Records locating words and elements:

↓↓↓

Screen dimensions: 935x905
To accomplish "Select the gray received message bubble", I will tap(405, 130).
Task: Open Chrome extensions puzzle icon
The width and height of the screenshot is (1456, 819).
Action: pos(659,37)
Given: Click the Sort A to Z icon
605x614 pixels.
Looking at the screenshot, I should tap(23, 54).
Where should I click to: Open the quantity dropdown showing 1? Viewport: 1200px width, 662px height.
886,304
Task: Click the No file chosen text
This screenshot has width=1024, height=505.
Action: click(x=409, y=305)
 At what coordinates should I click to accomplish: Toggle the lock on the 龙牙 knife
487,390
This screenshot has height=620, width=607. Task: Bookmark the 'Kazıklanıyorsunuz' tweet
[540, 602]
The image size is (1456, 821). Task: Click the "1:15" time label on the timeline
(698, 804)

↑↑↑

# Short exercise
Find every row above that contains the word "Task" and copy each of those rows in full.

# Solution for this exercise
Task: Open Chrome extensions puzzle icon
Task: Click the No file chosen text
This screenshot has height=620, width=607. Task: Bookmark the 'Kazıklanıyorsunuz' tweet
The image size is (1456, 821). Task: Click the "1:15" time label on the timeline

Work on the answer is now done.